— LISTED RECORDS —
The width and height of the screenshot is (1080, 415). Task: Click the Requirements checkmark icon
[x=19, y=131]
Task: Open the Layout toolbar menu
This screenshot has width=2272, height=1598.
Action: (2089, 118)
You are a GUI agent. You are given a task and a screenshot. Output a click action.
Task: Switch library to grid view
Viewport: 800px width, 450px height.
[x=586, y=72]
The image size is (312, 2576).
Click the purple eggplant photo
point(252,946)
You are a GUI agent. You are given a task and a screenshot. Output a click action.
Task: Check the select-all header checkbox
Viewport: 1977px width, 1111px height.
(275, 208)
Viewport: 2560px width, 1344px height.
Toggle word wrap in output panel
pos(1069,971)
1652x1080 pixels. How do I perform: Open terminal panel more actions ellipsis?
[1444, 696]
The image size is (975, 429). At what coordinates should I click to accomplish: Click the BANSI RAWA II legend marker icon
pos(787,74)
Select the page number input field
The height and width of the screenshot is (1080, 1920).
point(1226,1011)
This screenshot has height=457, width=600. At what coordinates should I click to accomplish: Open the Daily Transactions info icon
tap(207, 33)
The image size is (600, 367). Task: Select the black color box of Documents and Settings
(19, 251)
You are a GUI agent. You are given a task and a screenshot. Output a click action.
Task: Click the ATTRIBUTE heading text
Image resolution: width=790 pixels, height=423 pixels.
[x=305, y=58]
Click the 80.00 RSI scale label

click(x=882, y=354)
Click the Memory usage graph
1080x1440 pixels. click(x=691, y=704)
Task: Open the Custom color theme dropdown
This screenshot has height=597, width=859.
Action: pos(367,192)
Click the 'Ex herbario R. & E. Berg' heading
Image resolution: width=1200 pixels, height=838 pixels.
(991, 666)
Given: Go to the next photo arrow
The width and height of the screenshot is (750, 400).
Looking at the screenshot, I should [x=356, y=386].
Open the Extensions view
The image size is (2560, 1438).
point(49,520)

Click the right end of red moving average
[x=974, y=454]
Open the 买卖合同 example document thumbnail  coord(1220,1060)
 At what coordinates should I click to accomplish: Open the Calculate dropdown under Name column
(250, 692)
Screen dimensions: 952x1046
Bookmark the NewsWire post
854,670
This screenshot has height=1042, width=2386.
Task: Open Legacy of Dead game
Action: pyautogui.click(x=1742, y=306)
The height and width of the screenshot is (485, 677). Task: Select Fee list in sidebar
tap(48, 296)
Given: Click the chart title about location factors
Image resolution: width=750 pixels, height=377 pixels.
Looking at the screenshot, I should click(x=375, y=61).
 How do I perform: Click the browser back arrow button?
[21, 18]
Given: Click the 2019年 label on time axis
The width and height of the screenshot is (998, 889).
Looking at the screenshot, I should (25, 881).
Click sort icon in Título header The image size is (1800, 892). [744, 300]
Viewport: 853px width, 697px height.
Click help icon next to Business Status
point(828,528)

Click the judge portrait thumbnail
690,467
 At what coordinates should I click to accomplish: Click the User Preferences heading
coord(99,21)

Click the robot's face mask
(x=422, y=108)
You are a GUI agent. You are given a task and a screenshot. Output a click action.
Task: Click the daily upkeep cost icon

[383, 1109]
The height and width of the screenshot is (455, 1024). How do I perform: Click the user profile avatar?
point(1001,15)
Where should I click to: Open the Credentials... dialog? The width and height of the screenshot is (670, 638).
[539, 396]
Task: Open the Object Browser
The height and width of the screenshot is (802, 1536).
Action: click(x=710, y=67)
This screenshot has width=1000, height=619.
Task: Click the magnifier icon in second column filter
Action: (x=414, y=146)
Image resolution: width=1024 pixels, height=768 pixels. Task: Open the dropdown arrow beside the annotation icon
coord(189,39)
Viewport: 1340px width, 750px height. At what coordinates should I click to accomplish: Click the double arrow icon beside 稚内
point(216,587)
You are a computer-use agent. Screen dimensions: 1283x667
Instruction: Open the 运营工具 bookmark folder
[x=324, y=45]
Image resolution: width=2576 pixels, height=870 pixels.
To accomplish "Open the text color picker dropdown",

— TASK STATEMENT —
Convert the stretch of records from the start through the line containing "pos(787,74)" into a two-column CSV with the headers instruction and response. Give one row per record, and put each field in quotes with any line breaks replaced by spaces.

— RESULT FOR THIS EXERCISE —
instruction,response
"The width and height of the screenshot is (1080, 415). Task: Click the Requirements checkmark icon","[x=19, y=131]"
"Task: Open the Layout toolbar menu This screenshot has width=2272, height=1598.","Action: (2089, 118)"
"You are a GUI agent. You are given a task and a screenshot. Output a click action. Task: Switch library to grid view Viewport: 800px width, 450px height.","[x=586, y=72]"
"The image size is (312, 2576). Click the purple eggplant photo","point(252,946)"
"You are a GUI agent. You are given a task and a screenshot. Output a click action. Task: Check the select-all header checkbox Viewport: 1977px width, 1111px height.","(275, 208)"
"Viewport: 2560px width, 1344px height. Toggle word wrap in output panel","pos(1069,971)"
"1652x1080 pixels. How do I perform: Open terminal panel more actions ellipsis?","[1444, 696]"
"The image size is (975, 429). At what coordinates should I click to accomplish: Click the BANSI RAWA II legend marker icon","pos(787,74)"